→ **TRY IT**
Begin at the line containing "Instruction: Select the System process row" in the data below and go on through the line containing "Given: Cancel the New Method dialog", repeating each line exactly; include both ends and no other line.

→ **EXCERPTED RECORDS**

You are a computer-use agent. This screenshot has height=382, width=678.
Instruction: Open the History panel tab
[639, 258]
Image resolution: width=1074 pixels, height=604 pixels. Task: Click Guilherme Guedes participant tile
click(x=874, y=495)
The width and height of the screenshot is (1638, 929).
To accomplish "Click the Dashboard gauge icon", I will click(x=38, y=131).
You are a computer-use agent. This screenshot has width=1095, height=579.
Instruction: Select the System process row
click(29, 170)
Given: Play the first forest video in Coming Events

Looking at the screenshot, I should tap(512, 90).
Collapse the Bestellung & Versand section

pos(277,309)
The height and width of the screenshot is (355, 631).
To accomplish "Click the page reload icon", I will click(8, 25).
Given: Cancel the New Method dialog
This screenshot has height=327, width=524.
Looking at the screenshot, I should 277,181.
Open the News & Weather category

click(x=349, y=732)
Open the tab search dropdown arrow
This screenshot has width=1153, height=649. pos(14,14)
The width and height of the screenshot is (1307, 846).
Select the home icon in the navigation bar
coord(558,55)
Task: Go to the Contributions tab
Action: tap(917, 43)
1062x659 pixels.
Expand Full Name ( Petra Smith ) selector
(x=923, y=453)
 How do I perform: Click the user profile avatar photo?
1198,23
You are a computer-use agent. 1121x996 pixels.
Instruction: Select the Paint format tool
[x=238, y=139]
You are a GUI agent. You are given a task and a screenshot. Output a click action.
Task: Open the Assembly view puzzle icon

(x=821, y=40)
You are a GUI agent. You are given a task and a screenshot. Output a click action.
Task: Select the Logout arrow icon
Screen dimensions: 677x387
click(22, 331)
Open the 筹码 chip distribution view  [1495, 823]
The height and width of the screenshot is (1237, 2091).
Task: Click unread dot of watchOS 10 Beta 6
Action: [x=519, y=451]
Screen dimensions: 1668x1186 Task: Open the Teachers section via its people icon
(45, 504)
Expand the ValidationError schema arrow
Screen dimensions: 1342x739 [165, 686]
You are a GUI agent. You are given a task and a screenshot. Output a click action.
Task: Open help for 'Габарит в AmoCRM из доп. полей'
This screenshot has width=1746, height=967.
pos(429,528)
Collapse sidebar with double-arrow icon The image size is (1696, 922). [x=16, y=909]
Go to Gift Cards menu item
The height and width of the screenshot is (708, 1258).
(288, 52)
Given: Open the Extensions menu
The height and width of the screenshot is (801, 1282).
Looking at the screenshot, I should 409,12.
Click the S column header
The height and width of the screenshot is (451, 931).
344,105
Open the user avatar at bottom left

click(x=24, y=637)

→ **RESPONSE AREA**
Instruction: Select the System process row
click(29, 170)
Given: Play the first forest video in Coming Events

Looking at the screenshot, I should tap(512, 90).
Collapse the Bestellung & Versand section

pos(277,309)
The height and width of the screenshot is (355, 631).
To accomplish "Click the page reload icon", I will click(8, 25).
Given: Cancel the New Method dialog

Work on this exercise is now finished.